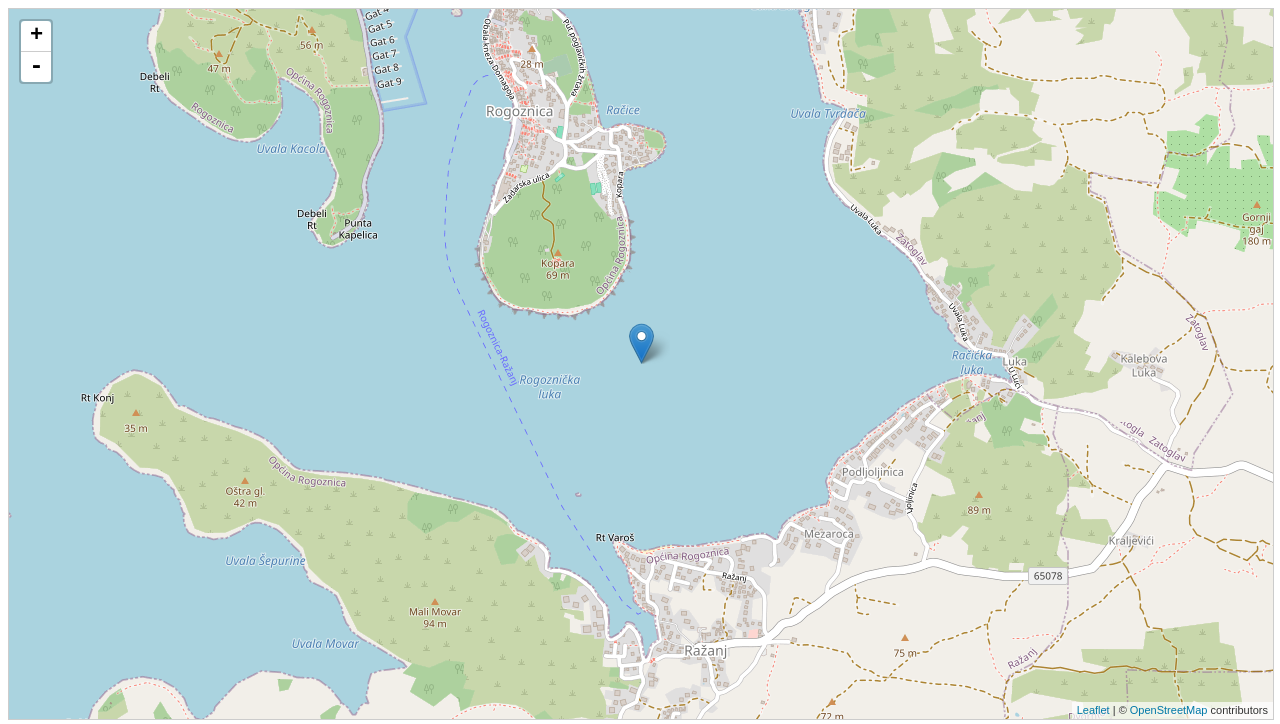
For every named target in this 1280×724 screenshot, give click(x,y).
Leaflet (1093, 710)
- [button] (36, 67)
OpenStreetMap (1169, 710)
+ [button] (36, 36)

---

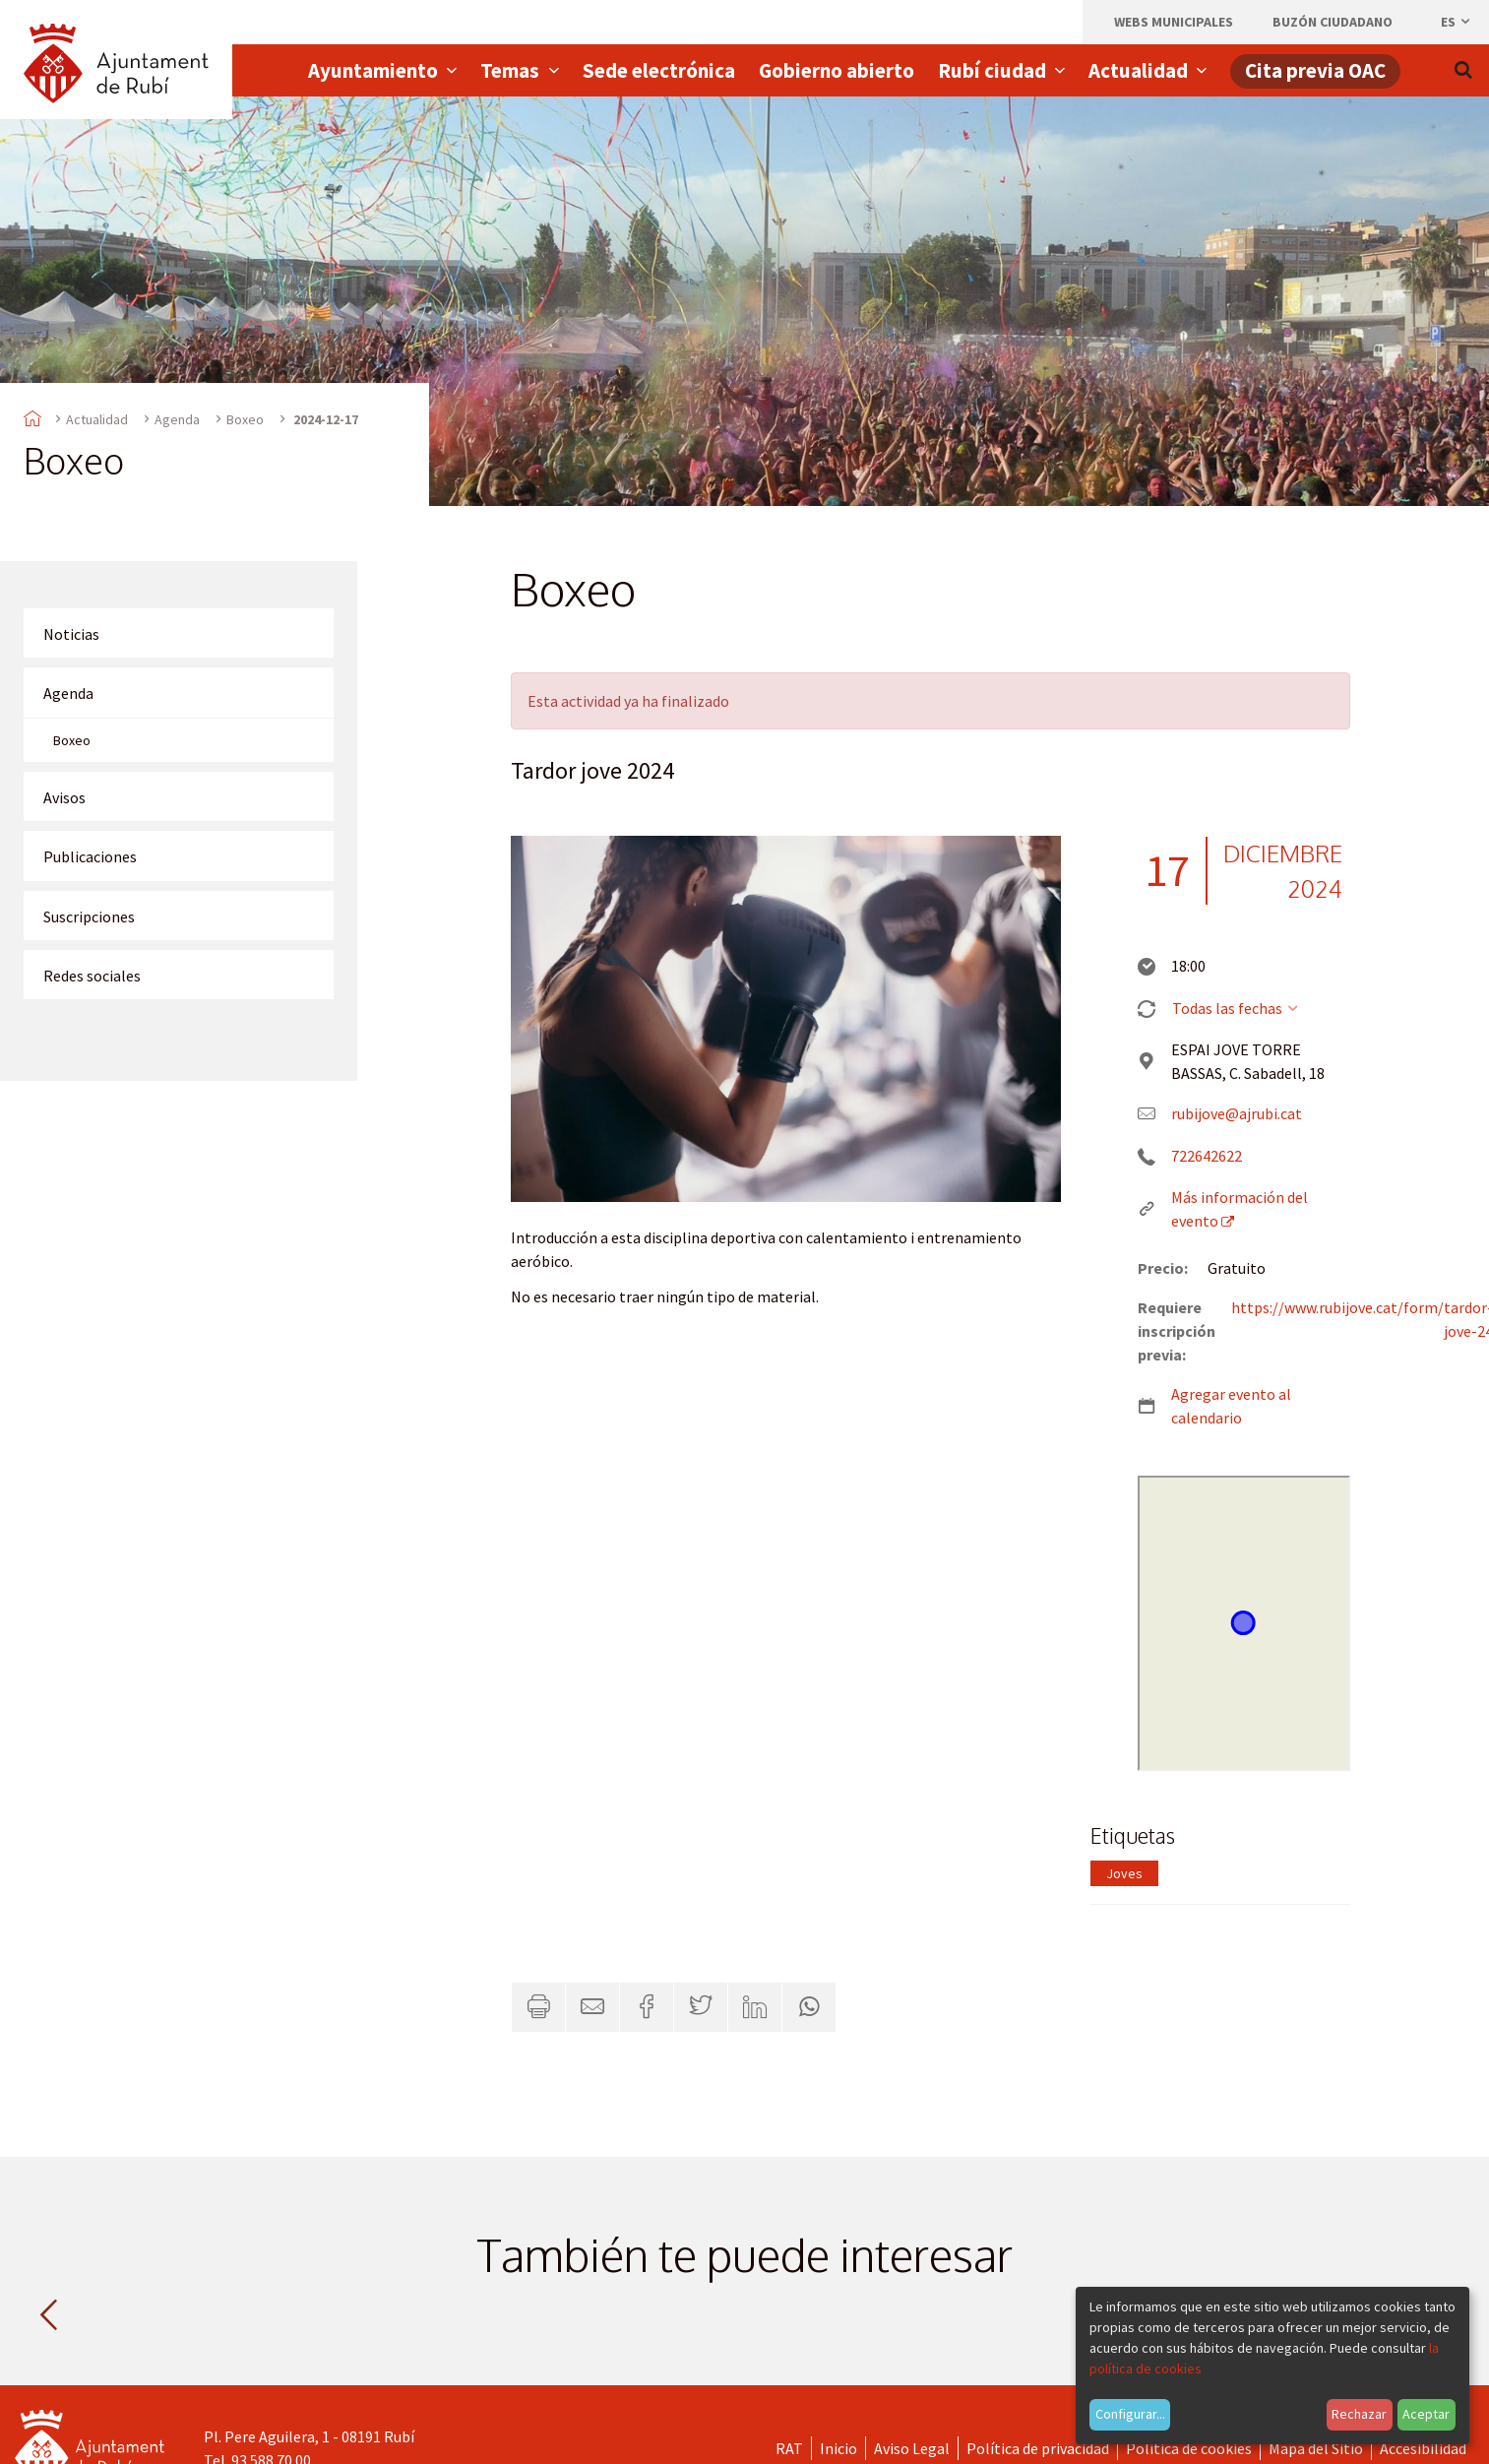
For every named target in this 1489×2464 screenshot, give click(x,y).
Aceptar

TASK OBJECTIVE: Pick out each line above that contains the word "screenshot", treating uppercase and lowercase as different.

COMPLETE OUTPUT:
For every named target in this 1280×724 screenshot, give click(x,y).
For every named target in this 1489×2464 screenshot, give click(x,y).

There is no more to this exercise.